Excerpt to read —
§

It’s indeed much longer then previous example and majority of code in there is about asynchronous delay.  We have there two streams – CollatzStream – same as in previous example (with random delays before producing value) and then another stream Ticker, which provides unit value every 100 ms – just to demonstrate that both streams are running asynchronously.

Then we have two supporting structures Sleeper and Waker – to enable proper asynchronous sleeps in our streams.  Sleeper sleeps for given delay, returning Async::NotReady when sleeping, then Async::Ready(()) after sleep period and then going to sleep again. Waker registers sleeping futures and wakes them in an appropriate time. Waker is using binary heap to keep references to sleeping futures ordered by their planned wake up time (futures are here represented by their tasks) and runs background thread to wake always nearest task  – schedule it for next poll (with task.notify method).

So as can be seen by comparing original example with fixed one, too much simplification is sometimes dangerous, it can introduce false ideas and confuse the underlying principles rather then to clarify them.

§

Input data —
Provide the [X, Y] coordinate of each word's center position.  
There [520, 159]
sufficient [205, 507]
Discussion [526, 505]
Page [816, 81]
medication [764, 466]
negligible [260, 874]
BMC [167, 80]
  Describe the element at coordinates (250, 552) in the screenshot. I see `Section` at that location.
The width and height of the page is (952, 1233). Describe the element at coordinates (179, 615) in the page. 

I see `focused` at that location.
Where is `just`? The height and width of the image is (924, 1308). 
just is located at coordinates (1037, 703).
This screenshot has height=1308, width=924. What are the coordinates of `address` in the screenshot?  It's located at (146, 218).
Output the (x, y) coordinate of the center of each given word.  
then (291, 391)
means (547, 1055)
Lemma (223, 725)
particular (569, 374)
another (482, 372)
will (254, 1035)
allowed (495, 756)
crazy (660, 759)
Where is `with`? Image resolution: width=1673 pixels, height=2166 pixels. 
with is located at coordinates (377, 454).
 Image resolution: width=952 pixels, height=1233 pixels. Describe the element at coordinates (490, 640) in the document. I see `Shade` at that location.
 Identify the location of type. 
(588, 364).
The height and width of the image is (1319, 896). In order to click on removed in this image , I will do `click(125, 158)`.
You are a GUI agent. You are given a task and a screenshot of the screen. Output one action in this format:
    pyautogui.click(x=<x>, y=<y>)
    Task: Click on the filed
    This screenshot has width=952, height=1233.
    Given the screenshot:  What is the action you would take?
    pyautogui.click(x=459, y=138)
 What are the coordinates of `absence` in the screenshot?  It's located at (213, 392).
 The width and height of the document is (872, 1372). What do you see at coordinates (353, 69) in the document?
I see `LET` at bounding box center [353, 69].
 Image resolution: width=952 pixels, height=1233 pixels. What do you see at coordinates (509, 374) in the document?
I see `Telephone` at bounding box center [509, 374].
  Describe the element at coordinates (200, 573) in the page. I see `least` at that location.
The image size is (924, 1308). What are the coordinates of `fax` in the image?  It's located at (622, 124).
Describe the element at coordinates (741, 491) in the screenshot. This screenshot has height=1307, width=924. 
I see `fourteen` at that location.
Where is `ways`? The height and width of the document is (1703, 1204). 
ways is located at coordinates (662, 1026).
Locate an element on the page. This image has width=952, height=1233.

§

Task to carry out —
Duplicate the part of the passage on asynchronous streams from "Then we have" up to and including "to clarify them.". The records were taken from a different source than the passage.

Exercise response —
Then we have two supporting structures Sleeper and Waker – to enable proper asynchronous sleeps in our streams.  Sleeper sleeps for given delay, returning Async::NotReady when sleeping, then Async::Ready(()) after sleep period and then going to sleep again. Waker registers sleeping futures and wakes them in an appropriate time. Waker is using binary heap to keep references to sleeping futures ordered by their planned wake up time (futures are here represented by their tasks) and runs background thread to wake always nearest task  – schedule it for next poll (with task.notify method).

So as can be seen by comparing original example with fixed one, too much simplification is sometimes dangerous, it can introduce false ideas and confuse the underlying principles rather then to clarify them.